**TASK OBJECTIVE**
Copy the material verbatim, starting at the line containing "What do you see at coordinates (1192, 375)" and ending at the line containing "I want to click on lon-tick-label: -55". Include both of those lines and nothing outside them.

**RECORDS SHOWN**
"""

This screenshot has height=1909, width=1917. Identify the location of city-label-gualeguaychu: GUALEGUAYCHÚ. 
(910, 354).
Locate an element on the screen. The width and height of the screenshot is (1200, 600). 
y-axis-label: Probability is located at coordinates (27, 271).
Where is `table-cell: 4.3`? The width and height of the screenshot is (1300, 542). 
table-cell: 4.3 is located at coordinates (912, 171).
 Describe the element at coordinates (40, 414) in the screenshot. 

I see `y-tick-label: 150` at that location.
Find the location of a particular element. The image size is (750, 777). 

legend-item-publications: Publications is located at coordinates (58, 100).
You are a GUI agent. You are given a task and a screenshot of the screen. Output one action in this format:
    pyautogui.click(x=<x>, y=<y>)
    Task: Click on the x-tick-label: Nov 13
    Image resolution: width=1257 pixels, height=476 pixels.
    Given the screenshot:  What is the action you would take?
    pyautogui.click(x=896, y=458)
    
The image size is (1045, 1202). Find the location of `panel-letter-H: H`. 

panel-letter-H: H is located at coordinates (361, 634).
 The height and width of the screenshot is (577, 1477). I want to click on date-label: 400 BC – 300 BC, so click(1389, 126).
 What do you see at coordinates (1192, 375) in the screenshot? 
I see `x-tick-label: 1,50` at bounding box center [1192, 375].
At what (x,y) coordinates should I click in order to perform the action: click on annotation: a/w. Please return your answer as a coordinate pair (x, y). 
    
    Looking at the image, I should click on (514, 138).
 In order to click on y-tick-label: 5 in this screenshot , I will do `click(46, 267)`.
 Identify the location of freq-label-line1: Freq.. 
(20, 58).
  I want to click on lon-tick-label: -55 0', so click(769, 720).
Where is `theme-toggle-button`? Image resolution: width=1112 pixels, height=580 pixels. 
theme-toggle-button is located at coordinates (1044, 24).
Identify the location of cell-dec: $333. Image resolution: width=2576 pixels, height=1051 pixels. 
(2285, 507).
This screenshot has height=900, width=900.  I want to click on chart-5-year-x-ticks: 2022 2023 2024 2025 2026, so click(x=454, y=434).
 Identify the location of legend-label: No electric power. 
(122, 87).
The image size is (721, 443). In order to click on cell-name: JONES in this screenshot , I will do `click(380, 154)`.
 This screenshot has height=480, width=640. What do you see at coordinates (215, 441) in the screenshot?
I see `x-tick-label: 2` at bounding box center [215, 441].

"""

**SOLUTION TO THIS TASK**
 What do you see at coordinates (1192, 375) in the screenshot? 
I see `x-tick-label: 1,50` at bounding box center [1192, 375].
At what (x,y) coordinates should I click in order to perform the action: click on annotation: a/w. Please return your answer as a coordinate pair (x, y). 
    
    Looking at the image, I should click on (514, 138).
 In order to click on y-tick-label: 5 in this screenshot , I will do `click(46, 267)`.
 Identify the location of freq-label-line1: Freq.. 
(20, 58).
  I want to click on lon-tick-label: -55 0', so click(769, 720).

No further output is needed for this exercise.